SWOS, Microprose Grand Prix 2, Kick Off 2, the original Road Rash, Pinball Fantasies........ they don't make games like that anymore.


----------



## Lost Boys

WRX_Paul said:


> Here are my photos:-
> 
> 
> 
> 
> 
> 
> 
> 
> 
> 
> 
> 
> 
> 
> 
> 
> 
> 
> 
> 
> 
> 
> 
> 
> 
> 
> 
> 
> 
> 
> 
> 
> 
> 
> 
> 
> 
> 
> 
> 
> 
> 
> 
> 
> 
> 
> 
> 
> 
> 
> 
> 
> 
> 
> 
> 
> 
> 
> 
> 
> 
> 
> 
> 
> 
> 
> 
> 
> 
> 
> 
> 
> 
> Paul


I spy the Amiga Cartoon Classics pack. That was the one my parents brought me back in the day.


----------



## DJ X-Ray

I've got-
Spectrum
ZX81
Atari VCS
NES
Neo-Geo
Snes
N64
Saturn
Jaguar
PS1/2/3
GBC
DS
DSL
DSXL
3DS
PSP
WiiU
...All the DS,and Wii stuff are my kids


----------



## Bero

I have a few old consoles.

Spectrum zx128k +2
Megadrive
SNES
N64
Xbox

Nothing terribly rare other than Golden Axe 3, it was never release in the UK and brand new in box (not sealed) when I bought it..........I HAD to play it when it arrived.


----------



## slineclean

Amiga 500 , I remember what was the computer that had the best graphics. I was gutted nothing was like the arcade graphics and thought it would never happen. I was wrong when you see what is about now


----------



## PugIain

I'm looking at getting my Amiga A500 up and running.
Just to play this 



Just the music makes me want to be 13 again. Epic. Still beats any flash graphic Fifa.


----------



## Laurie.J.M

I use emulators to play old games, I currently have PS1, PS2, N64 and Gameboy Colour.


----------



## RalphWiggam

Got me one of these for the garden office. Can't say the wife was too impressed though 










Golden Tee complete so got all 29 courses up to 2005


----------



## Laurie.J.M

RalphWiggam said:


> Got me one of these for the garden office. Can't say the wife was too impressed though
> 
> 
> 
> 
> 
> 
> 
> 
> 
> 
> Golden Tee complete so got all 29 courses up to 2005


If only I had the money and the space .

http://www.libertygames.co.uk/store...ving_arcade_machines/sega-rally-2-arcade/#vid

And this has to be the ultimate bachelor pad accessory.

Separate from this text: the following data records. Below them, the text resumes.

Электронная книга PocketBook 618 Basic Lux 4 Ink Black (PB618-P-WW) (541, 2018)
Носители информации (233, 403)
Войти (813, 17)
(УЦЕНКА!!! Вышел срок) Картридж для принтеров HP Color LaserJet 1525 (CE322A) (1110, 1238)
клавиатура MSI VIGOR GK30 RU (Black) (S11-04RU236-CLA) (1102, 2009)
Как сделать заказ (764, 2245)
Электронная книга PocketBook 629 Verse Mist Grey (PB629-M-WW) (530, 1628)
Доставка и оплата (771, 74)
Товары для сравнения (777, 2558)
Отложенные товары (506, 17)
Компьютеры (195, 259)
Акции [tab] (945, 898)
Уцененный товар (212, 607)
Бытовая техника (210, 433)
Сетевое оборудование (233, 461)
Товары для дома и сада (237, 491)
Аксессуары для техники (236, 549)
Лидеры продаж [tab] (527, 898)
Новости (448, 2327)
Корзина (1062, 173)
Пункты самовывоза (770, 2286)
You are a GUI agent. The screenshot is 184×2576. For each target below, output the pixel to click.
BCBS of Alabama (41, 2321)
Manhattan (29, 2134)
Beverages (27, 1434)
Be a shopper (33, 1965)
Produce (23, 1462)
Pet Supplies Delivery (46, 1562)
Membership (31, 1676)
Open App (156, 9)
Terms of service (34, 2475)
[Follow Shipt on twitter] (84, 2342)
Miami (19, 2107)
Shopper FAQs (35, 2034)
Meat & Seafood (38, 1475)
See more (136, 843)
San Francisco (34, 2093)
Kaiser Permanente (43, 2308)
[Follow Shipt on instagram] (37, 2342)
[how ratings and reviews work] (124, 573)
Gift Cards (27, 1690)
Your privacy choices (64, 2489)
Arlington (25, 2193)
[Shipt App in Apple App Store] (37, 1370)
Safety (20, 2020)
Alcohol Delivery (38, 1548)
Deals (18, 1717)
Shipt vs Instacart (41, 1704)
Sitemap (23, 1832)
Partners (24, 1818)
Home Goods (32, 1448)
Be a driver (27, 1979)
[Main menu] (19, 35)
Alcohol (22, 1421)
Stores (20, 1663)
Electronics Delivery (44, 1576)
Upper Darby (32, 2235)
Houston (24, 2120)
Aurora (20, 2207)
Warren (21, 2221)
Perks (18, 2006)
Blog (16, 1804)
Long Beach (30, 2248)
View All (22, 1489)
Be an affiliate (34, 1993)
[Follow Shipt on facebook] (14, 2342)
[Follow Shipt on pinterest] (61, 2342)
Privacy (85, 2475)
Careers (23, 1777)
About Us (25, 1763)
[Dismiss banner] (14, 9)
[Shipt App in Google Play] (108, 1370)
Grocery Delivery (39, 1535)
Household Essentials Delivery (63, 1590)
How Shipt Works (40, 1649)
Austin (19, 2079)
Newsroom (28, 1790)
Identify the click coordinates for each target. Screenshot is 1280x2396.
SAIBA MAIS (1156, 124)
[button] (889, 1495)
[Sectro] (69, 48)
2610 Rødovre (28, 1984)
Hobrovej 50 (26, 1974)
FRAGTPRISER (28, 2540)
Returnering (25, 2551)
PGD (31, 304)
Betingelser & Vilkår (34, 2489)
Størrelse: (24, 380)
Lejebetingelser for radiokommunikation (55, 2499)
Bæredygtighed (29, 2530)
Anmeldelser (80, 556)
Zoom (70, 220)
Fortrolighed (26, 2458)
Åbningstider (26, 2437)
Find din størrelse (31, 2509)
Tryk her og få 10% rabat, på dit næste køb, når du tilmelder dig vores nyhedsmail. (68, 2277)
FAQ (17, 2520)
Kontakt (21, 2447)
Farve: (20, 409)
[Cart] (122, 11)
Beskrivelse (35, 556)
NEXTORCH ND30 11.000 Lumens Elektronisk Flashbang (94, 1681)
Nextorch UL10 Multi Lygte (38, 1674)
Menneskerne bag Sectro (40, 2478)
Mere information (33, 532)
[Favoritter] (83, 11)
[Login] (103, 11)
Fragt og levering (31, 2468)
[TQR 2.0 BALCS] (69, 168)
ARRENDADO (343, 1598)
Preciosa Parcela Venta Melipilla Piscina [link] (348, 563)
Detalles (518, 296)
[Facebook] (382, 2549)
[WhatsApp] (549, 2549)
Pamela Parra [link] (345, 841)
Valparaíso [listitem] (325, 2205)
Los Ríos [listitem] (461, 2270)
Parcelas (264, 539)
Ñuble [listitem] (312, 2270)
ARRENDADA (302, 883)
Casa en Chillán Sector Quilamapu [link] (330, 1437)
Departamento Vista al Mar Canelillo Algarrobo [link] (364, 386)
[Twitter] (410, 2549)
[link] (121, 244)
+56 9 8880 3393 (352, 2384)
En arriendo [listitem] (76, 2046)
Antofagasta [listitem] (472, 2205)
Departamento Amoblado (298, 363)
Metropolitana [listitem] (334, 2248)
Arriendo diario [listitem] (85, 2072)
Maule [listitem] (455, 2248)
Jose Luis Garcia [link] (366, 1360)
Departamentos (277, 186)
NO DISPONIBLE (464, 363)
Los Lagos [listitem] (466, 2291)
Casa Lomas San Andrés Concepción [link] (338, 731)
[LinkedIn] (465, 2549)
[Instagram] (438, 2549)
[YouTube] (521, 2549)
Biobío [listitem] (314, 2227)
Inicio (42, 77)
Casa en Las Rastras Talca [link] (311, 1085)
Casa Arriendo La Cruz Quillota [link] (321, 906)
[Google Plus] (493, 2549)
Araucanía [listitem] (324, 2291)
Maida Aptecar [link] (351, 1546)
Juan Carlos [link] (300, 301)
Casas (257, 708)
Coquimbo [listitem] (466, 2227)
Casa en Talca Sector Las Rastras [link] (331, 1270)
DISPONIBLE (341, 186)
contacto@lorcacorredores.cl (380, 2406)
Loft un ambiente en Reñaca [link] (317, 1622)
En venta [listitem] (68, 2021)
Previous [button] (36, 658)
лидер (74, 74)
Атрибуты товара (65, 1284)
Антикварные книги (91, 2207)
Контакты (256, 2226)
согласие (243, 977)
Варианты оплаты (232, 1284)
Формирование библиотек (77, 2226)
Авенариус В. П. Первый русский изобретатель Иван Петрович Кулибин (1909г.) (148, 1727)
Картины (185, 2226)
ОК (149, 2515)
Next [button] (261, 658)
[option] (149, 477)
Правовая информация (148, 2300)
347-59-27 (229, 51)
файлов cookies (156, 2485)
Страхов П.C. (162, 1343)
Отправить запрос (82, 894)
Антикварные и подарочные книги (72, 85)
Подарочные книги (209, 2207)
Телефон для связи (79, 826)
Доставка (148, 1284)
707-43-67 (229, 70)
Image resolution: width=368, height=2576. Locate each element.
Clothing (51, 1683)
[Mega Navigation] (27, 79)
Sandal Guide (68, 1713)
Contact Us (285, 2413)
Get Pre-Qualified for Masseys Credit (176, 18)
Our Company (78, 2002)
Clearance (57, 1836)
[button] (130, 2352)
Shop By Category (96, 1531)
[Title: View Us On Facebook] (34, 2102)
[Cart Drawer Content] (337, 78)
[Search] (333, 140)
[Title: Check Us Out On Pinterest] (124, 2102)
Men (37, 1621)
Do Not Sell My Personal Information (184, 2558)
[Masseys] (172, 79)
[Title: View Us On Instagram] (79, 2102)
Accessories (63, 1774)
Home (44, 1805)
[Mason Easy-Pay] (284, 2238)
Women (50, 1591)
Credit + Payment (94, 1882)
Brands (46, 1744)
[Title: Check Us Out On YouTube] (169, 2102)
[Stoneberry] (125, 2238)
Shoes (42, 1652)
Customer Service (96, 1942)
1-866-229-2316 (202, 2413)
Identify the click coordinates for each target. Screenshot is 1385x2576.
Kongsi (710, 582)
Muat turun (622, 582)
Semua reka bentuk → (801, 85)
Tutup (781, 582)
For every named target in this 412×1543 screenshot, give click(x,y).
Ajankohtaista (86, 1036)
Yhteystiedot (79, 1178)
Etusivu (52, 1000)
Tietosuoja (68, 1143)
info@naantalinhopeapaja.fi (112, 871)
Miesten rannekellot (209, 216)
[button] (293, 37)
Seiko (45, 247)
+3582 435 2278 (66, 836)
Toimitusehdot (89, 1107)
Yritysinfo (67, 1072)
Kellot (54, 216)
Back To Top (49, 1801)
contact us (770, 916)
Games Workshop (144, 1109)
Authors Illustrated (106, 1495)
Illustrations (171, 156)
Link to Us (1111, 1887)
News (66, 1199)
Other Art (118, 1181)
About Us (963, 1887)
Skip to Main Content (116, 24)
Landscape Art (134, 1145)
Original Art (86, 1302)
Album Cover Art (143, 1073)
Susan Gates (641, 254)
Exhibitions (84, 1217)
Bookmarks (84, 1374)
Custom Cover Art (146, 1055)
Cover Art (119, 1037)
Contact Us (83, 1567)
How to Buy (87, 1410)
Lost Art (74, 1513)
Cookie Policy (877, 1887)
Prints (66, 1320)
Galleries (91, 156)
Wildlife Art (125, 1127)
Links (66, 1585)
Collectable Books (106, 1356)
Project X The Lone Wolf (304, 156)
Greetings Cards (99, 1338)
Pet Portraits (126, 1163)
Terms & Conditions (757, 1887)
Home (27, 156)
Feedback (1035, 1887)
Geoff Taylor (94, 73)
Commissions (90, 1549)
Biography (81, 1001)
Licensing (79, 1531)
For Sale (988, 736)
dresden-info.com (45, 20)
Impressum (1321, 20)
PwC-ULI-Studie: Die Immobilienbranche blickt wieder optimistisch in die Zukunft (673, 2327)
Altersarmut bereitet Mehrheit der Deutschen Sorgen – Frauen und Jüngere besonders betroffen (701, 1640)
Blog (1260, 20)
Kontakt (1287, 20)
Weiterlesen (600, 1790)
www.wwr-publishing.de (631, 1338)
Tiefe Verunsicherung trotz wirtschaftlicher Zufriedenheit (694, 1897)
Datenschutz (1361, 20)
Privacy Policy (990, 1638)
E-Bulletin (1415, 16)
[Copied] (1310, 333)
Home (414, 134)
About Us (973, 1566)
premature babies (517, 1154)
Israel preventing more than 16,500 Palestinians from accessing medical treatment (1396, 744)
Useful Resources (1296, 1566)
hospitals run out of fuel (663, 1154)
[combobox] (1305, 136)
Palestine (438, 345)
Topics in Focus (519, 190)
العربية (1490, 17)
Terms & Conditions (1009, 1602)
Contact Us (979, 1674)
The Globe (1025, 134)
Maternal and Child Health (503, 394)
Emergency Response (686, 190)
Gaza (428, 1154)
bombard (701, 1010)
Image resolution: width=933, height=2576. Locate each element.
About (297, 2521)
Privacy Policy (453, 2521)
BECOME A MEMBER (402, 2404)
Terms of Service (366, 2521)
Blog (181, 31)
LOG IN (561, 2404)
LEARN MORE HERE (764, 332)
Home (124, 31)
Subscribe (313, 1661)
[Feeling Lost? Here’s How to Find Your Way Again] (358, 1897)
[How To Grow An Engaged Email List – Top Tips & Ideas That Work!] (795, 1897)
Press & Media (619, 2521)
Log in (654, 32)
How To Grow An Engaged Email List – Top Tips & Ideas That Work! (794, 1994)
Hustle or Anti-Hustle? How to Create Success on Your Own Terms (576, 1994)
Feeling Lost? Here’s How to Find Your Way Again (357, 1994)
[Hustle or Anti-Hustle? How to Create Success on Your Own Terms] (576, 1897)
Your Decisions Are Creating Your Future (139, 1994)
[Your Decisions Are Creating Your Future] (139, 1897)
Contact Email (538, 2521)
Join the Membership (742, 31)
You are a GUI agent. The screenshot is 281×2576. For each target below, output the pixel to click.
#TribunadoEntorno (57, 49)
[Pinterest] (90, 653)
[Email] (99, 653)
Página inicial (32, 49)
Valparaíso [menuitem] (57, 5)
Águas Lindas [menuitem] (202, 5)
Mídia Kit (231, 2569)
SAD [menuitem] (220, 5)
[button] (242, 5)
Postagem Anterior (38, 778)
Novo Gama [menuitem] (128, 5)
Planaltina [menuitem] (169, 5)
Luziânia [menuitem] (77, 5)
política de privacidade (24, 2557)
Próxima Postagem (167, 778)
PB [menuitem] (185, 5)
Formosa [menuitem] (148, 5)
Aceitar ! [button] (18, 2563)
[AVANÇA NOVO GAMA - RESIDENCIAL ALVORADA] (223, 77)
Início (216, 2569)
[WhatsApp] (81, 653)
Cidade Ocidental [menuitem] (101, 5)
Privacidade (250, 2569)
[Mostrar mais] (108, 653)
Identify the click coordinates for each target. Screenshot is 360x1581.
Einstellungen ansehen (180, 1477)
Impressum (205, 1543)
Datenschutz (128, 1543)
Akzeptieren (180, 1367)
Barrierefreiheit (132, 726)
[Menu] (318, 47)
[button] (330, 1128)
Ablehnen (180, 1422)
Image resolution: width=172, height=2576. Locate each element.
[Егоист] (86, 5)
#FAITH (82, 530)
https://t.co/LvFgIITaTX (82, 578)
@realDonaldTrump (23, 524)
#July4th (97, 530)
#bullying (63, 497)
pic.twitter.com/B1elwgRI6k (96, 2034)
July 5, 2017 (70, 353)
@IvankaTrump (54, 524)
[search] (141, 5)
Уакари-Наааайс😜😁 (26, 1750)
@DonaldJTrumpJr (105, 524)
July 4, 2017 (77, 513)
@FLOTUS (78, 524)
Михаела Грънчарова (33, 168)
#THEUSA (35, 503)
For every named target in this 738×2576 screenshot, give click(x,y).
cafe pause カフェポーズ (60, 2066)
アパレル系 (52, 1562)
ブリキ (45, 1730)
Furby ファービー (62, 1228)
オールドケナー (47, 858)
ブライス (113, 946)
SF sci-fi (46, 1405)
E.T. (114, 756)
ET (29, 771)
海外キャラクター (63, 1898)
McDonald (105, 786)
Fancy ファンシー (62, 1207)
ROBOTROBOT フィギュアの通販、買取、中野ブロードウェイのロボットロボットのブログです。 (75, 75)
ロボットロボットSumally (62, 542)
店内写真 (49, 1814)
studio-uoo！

http://www.libertygames.co.uk/store...ultiplay_arcade_machines/arcade-coffee-table/


----------



## RalphWiggam

Wow that's one cool table. Although slightly out of my price range


----------



## Shinyvec

I still have my Panasonic 3DO and games that I bought new back in 1993/4, I think it was way ahead of the Playstation but for some reason it never took off.


----------



## Stufat

Ahhhh sensible world of soccer and kick off 2, amazatron.
I still remember the day my dad brought home our binatone game system, was brill, then I got spectrums. I always loved golf games like leaderboard and footy manager games, there was a weird one that was a tie in with Brian Clough that was part football manager, part board game. Was ace.
Then came the Amiga with swos and ko2.

Now I'm 39 and my 7 year old kicks my ass at cod


----------



## DJ X-Ray

Yep, Sensi was a quality game, we used to spend hours playing that, ultra smooth gameplay. I've still got it somewhere i think. Probably tucked up with my Neo Geo


----------



## MarcHD

Nice Thread 

I am also into Retro Games, though I own a PS3 as well. My consoles are:

- NES
- Super NES
- N64
- Gamecube
- Original Game Boy
- Game Boy Advance
- Game Boy Micro (love it!)
- Nintendo DS
- PS2
- PS3

I don't plan to add any more consoles anytime soon, but rather focus on expanding my game collection


----------



## DJ X-Ray

MarcHD said:


> Nice Thread
> 
> I am also into Retro Games, though I own a PS3 as well. My consoles are:
> 
> - NES
> - Super NES
> - N64
> - Gamecube
> - Original Game Boy
> - Game Boy Advance
> - Game Boy Micro (love it!)
> - Nintendo DS
> - PS2
> - PS3
> 
> I don't plan to add any more consoles anytime soon, but rather focus on expanding my game collection


It's worth getting a Sega Saturn


----------



## Beancounter

I have a selection of the old dual screen handheld games by Nintendo, from memory, I have DK, DKII, Rain Shower, Oil Panic, Mario Bros. All in good working order but sadly without the boxes.


----------



## MarcHD

DJ X-Ray said:


> It's worth getting a Sega Saturn


Yeah, I know that there are many consoles that are worth getting. I had a Mega CD as well with just a couple of games but ended up selling it because I just didn't want to start another collection. I'd rather spend my money on expanding my already existing collection


----------



## MarcHD

Beancounter said:


> I have a selection of the old dual screen handheld games by Nintendo, from memory, I have DK, DKII, Rain Shower, Oil Panic, Mario Bros. All in good working order but sadly without the boxes.


I guess those have become quite valuable collectors' pieces. Boxed they go for twice as much but I reckon you could still make some good money with 'em.


----------



## Beancounter

MarcHD said:


> I guess those have become quite valuable collectors' pieces. Boxed they go for twice as much but I reckon you could still make some good money with 'em.


I did toy with the idea of selling them and looked into it, but to be honest, they seem to go for around £30-50 unboxed and to me I think I'd rather pass them down to my son for his kids one day. I bought some new batteries and put them in and they work as good as the day my parents gave them to me. DK1 is still my favorite I think as it was the one that started it all off.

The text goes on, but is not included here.